La réhydratation : unique remède au choléra
Le principal symptôme du choléra est une diarrhée aigüe et fulgurante susceptible de déshydrater complètement le malade en quelques heures seulement, provoquant son décès. Des vomissements et de la fièvre peuvent accompagner cette diarrhée, mais ce n’est pas systématique. En cas d’apparition des symptômes, l’ingestion d’eau minérale n’est pas suffisante, il faut administrer au malade un cocktail de minéraux mélangé à de l’eau appelé « soluté de réhydratation ». A l’hôpital, cette dernière se fait via perfusion, mais l’ARS s’est assurée que toutes les pharmacies de l’île possèdent un stock suffisant de ces solutés en cas d’épidémie. « Il faut boire autant de litres de soluté que de litres qu’on perd par la diarrhée », explique le médecin de l’ARS.
Pour prévenir cette menace, la préfecture a renforcé l’accès à l’eau potable via des rampes d’eau et des citernes. La distribution journalière de bouteilles n’est prévue que jusqu’à la fin du mois de février, mais des bouteilles ont été stockées pour pouvoir être distribuées à la population passé ce délai en cas d’apparition de l’épidémie. 2 équipes « wash » coordonnées sont également prévues pour désinfecter à l’eau de javel les zones ou foyers contaminés.

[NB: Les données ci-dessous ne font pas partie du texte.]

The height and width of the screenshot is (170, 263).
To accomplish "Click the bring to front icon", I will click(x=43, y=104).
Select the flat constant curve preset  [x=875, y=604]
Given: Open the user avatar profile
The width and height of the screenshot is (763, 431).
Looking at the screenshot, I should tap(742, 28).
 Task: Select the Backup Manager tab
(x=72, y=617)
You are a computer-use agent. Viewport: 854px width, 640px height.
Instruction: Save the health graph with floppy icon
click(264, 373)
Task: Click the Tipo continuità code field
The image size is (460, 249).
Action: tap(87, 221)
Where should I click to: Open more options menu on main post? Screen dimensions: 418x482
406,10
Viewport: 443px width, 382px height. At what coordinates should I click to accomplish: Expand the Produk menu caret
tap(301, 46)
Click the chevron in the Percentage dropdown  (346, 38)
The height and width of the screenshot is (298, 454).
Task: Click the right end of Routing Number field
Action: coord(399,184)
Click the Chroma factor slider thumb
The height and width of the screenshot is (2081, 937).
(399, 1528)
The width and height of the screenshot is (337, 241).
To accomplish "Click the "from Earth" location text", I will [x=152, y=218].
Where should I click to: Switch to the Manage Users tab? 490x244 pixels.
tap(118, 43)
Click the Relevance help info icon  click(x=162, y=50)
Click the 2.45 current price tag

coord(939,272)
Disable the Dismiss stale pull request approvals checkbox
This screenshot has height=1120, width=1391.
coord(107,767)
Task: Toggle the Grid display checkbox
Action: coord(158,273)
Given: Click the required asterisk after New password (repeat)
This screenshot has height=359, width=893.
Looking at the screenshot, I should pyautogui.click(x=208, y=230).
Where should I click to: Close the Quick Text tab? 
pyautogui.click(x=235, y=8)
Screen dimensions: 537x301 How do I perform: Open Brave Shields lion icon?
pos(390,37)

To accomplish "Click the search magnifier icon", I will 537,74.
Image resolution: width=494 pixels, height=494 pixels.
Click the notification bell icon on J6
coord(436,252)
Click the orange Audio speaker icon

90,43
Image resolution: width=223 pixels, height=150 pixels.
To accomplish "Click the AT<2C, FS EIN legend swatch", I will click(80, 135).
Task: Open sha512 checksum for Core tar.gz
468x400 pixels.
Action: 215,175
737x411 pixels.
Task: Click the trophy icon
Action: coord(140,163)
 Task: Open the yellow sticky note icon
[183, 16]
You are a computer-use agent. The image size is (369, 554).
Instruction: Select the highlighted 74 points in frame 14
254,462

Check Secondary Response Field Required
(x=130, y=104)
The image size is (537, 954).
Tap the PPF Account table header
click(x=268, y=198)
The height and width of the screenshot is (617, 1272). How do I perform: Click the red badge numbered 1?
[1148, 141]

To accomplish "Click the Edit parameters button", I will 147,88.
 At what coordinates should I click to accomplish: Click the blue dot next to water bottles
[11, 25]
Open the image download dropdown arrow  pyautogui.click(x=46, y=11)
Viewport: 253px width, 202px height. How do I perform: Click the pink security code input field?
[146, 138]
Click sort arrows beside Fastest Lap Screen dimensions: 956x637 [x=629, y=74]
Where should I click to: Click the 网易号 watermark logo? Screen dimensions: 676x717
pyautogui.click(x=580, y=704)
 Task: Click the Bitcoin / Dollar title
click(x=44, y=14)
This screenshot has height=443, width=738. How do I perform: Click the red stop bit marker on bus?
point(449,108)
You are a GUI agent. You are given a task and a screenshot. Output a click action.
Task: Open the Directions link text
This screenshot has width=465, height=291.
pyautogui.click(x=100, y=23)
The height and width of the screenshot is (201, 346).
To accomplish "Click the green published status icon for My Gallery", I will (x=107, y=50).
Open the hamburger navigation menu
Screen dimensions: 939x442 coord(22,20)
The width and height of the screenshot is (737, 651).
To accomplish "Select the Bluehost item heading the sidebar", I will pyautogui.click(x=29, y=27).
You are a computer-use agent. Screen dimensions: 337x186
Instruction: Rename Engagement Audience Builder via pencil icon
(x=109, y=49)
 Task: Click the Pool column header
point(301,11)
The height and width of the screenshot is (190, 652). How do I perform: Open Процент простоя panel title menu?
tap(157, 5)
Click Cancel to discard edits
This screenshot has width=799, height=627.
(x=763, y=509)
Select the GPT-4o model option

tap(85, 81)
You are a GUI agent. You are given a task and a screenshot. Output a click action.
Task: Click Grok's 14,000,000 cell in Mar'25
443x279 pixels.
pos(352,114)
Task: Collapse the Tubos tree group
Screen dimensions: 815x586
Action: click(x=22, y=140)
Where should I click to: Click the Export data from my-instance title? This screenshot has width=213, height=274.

Une politique de vaccination encore à définir
Si, dans les années 2000, une campagne de vaccination contre le choléra avait été faite à Mayotte suite à l’épidémie qui avait touché la région, ce ne sera peut-être pas le cas aujourd’hui. « Pour l’instant, les stocks de vaccins contre le choléra sont très limités au niveau mondial et la doctrine de vaccination n’est pas encore arrêtée », déclare le directeur de l’ARS. En effet, seules 1800 doses de vaccins sont actuellement disponibles pour Mayotte. « Dès qu’elle sera finalisée, nous vous informerons sur la doctrine de vaccination », assure Olivier Brahic.